NEW ORLEANS — The all-female Krewe of Nyx has seen mass defections since early June over perceived racial insensitivity when Captain Julie Lea did not go along with a membership push to embrace the phrase “Black Lives Matter.”
The dissent began when Lea posted a meme on social media that stated, “All Lives Matter.”
Now social media is blowing up over a gender controversy that many are saying is exclusionary.
Former members are circulating a copy of a 2015 amendment to the krewe’s bylaws which state “membership shall be restricted to those persons whose original birth certificate reflect them to be female.”
Former member Vee George, who decided not to renew after the racial rift, said many of the dissenting ex-members were unaware of the language in the bylaws.
“The tone at the top is exclusionary. It's not inclusive,” she said. “And to be completely honest with you, there's no place for that in 2020 when you have a platform of inclusion and diversity.”
“If a person is identified as a female, who are we to not respect that?” George asked.
Sable Switch, a board member at the LGBT-Plus Community Center, said the language clearly excludes women who are transgender.
“Any woman who wants to have an organization that is supposed to be inclusive of women needs to include all women. Trans women are women,” Switch said.
Switch herself was a member of Nyx for a year before dropping out in 2018. She said that if she had known about the fine print in the bylaws, she and many others never would have joined.
“There are at least 1,000 now reacting that this was done and was in the bylaws. If I had known, I never would have joined the organization,” Switch said.

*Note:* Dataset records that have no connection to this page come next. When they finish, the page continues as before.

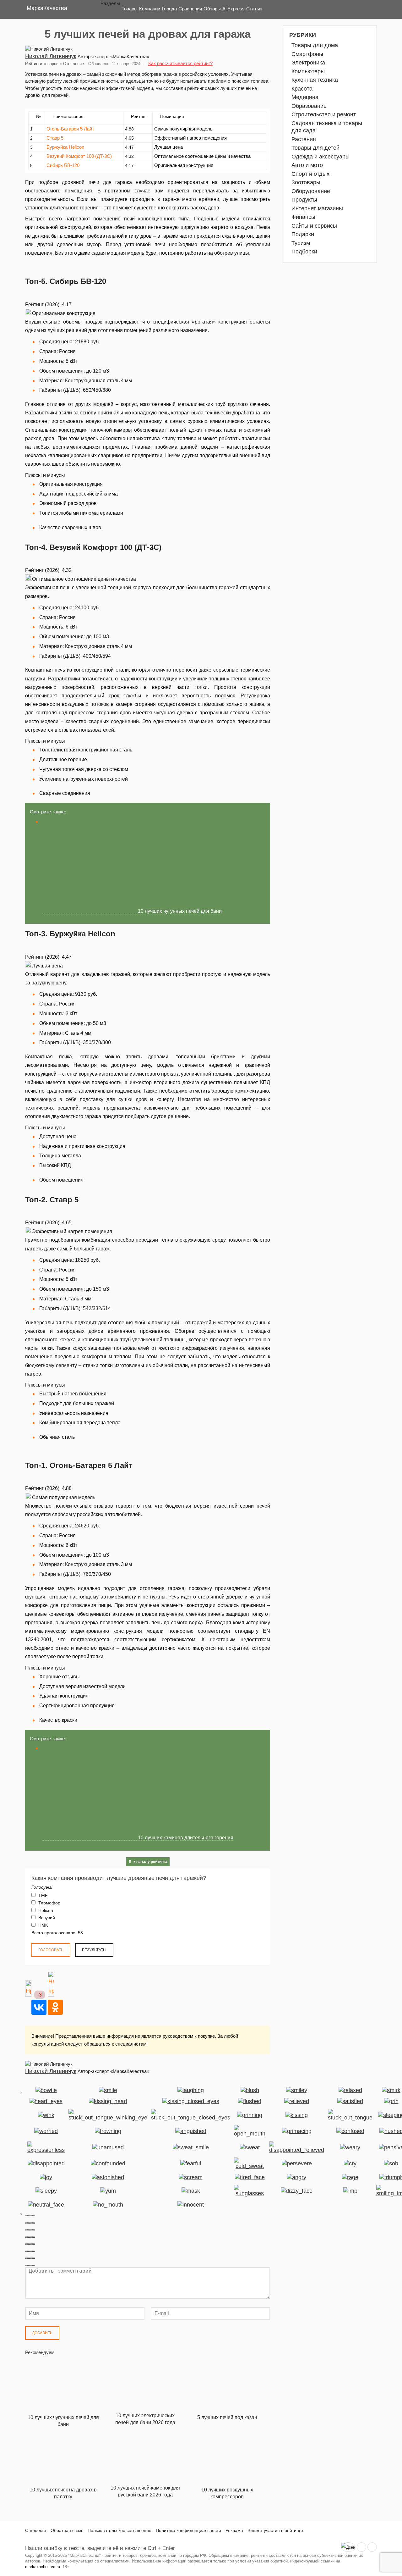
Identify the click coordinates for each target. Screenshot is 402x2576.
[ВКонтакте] (38, 2007)
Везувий (46, 1917)
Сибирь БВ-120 (62, 165)
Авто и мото (307, 165)
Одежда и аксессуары (320, 156)
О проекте (35, 2530)
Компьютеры (308, 71)
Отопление (73, 63)
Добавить (42, 2333)
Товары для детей (315, 148)
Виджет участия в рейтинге (275, 2530)
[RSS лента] (361, 2547)
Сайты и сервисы (314, 226)
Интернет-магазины (317, 208)
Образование (309, 106)
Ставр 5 (54, 138)
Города (169, 8)
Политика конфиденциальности (188, 2530)
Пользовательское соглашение (119, 2530)
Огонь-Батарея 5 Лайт (70, 128)
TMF (42, 1895)
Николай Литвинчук (50, 56)
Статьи (254, 8)
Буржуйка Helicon (65, 147)
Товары (130, 8)
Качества (47, 8)
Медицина (304, 97)
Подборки (304, 251)
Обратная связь (67, 2530)
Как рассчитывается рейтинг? (180, 63)
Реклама (234, 2530)
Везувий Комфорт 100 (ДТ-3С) (79, 156)
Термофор (48, 1902)
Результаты (94, 1950)
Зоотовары (305, 182)
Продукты (304, 200)
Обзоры (212, 8)
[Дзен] (348, 2547)
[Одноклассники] (55, 2007)
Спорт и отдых (310, 174)
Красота (301, 89)
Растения (303, 139)
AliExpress (233, 8)
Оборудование (310, 191)
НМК (42, 1925)
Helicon (45, 1910)
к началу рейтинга (150, 1861)
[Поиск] (367, 9)
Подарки (302, 234)
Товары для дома (314, 45)
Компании (149, 8)
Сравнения (190, 8)
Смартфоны (307, 54)
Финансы (303, 217)
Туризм (300, 243)
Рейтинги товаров (41, 63)
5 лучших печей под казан (227, 2417)
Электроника (308, 62)
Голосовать (50, 1950)
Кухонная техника (314, 80)
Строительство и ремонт (323, 114)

The krewe, which had billed itself as the largest parading Carnival krewe, is now being hit by mass departures of its membership, including formerly loyal lieutenants and several schools that had provided marching bands for the organization.
St. Augustine High School is the latest school to announce it would no longer participate in any Nyx events, notifying Lea by letter this week.
WWL-TV reached out to Nyx’s attorney Ronald “Chip” Morrison Jr., but he declined to answer any questions. Morrison noted that he previously gave comments to another news organization and wasn’t going to “waste my client's time and money” responding again.
In Morrison’s earlier comments, given to WWL-TV’s print partners at The Times-Picayune/New Orleans Advocate, he was quoted saying that the rules were updated “as a result of the Krewe receiving applications from men who wanted to join the Krewe.”
He was further quoted saying the bylaws were intended “to embrace all women, including those who made the lifestyle choice to be female.”
Morrison told The Times-Picayune that nobody was ever asked to produce a birth certificate.